Saatçiler zor durumdalar. Birisi "Türkiye'de saat pazarı beş-altı yıl geriye gitti" diyor, başka birisi "sıkıntılı bir yıl oldu" diye ekliyor.
Pazar yüzde 25 oranında daralmış, İsviçre'den yapılan ithalat da gerilemiş.
İthalatçılar, döviz kurlarındaki yükselmeyi ve Rusya krizini neden gösteriyorlar.

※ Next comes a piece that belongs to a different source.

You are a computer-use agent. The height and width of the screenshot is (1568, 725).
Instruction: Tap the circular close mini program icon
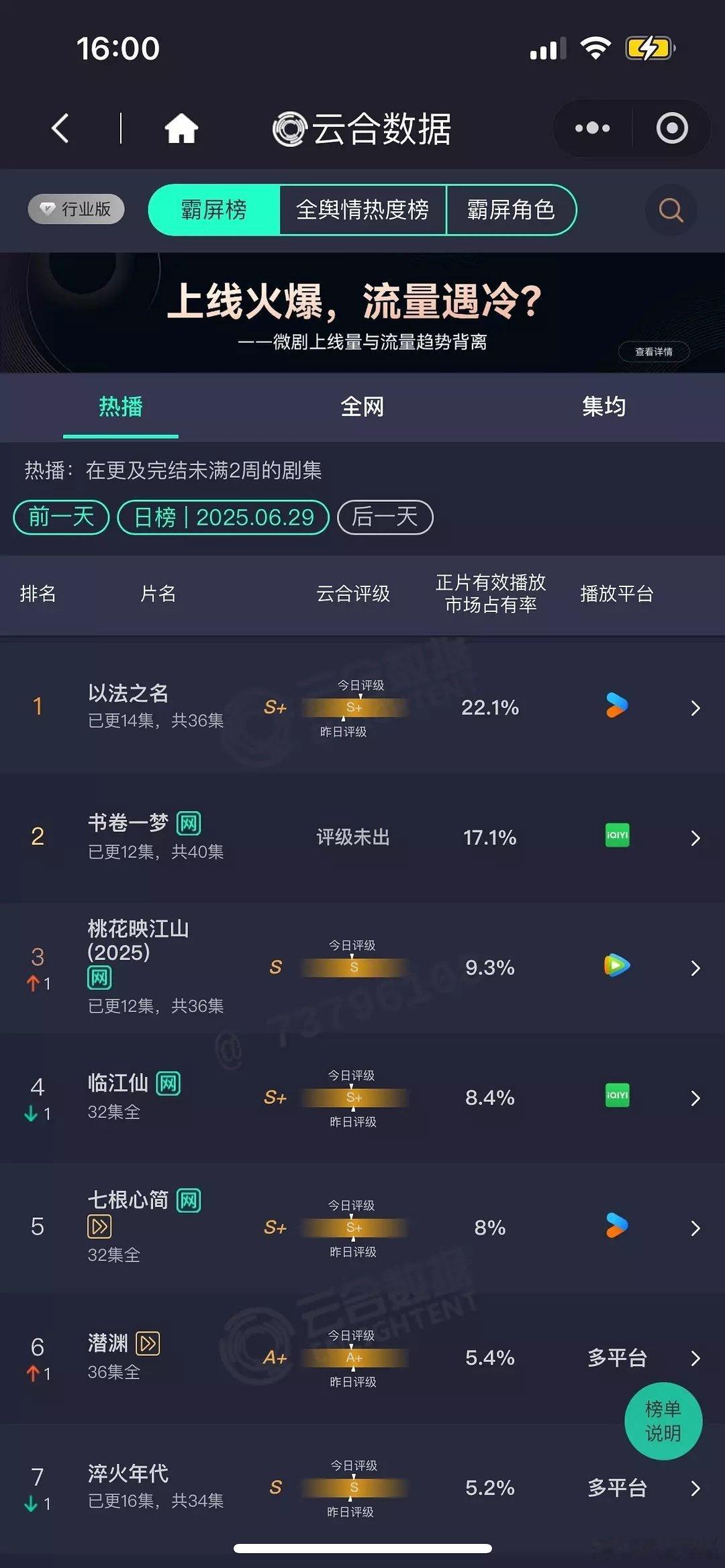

Pahalı markaları Rus turistlere satıyorlarmış, eh, Rus turist de gelmezse...
Şaka değil, Türk müşteriyi de katarsanız 1 milyar doların döndüğü bir pazar bu.
Fakat hiçkimse saat pazarının sarsılmasında "yirmi birinci yüzyıl etkisini" gözönüne almıyor.
Nasıl bildiğimiz şekliyle "sinema salonu" ortadan kalkma yolundaysa, bildiğimiz "kol saatinin" de ömrü kısaldı. Tarihe karışacak.
Çünkü artık içimiz dışımız saat oldu!
En basit örneği cep telefonu.
İnsanlar, ota bota "selfie" çekmek için kullandıkları ve "kollarının bir uzantısı haline gelmiş" cep telefonunun saati manda gözü gibi her daim önlerindeyse, onu niçin bir de bileklerine taksınlar?
Bilgisayarda saat, televizyonda saat, ev telefonunda saat, müzik setinde saat, buzdolabında saat, fırında saat, klimanın uzaktan kumandasında bile saat... Hepsi "digital", üstelik bilgisayarın saati ayar da istemiyor, yaz saatinden kış saatine, kış saatinden yaz saatine geçildiğinde kendiliğinden değişiyor.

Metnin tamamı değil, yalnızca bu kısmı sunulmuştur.